Originally designed for dictionaries, we are trying to use GROBID with manuscripts catalogues.
GROBID dictionaries is developed by Mohamed Khemakhem (GitHub).
More info on GROBID technologies can be found here.
Research on catalogues and training is carried by Simon Gabay.
Tests are carried on scans of the Revue des autographes, directes by Gabriel Charavay (data.bnf)
PDF are OCRised with Transkribus. You can ask for our model.

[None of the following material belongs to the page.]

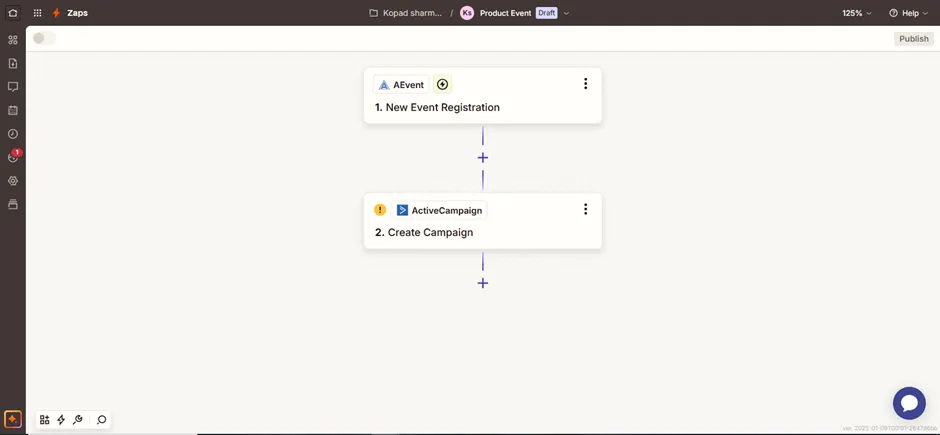Add a step between trigger and action
Screen dimensions: 940x435
tap(483, 158)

The GROBID model is trained on four excerpts (three pages each) of the corpus (toyData/dataset/dictionary-segmentation/corpus>PDF
).
Training data are available in ToyData
Samples of pdf and tools to manipulate them (cpdf
) are in TrainingTools
A first paper was presented at the TEI 2018 in Tokyo
@inproceedings{khemakhem:hal-01819505,
TITLE = {{Automatically Encoding Encyclopedic-like Resources in TEI}},
AUTHOR = {Mohamed Khemakhem, Laurent Romary, Simon Gabay, Hervé Bohbot, Francesca Frontini, Giancarlo Luxardo},
URL = {https://hal.archives-ouvertes.fr/hal-01819505},
BOOKTITLE = {{TEI 2018}},
ADDRESS = {Tokyo, Japan},
YEAR = {2018},
MONTH = September,
KEYWORDS = {Manuscripts auction catalogues, GROBID-Dictionaries, TEI, Dictionaries},
PDF = {https://hal.inria.fr/hal-01819505/document},
HAL_ID = {hal-01819505},
}
Regarding GROBID
, cf. here.
Regarding the corpus: extracted data is CC-BY.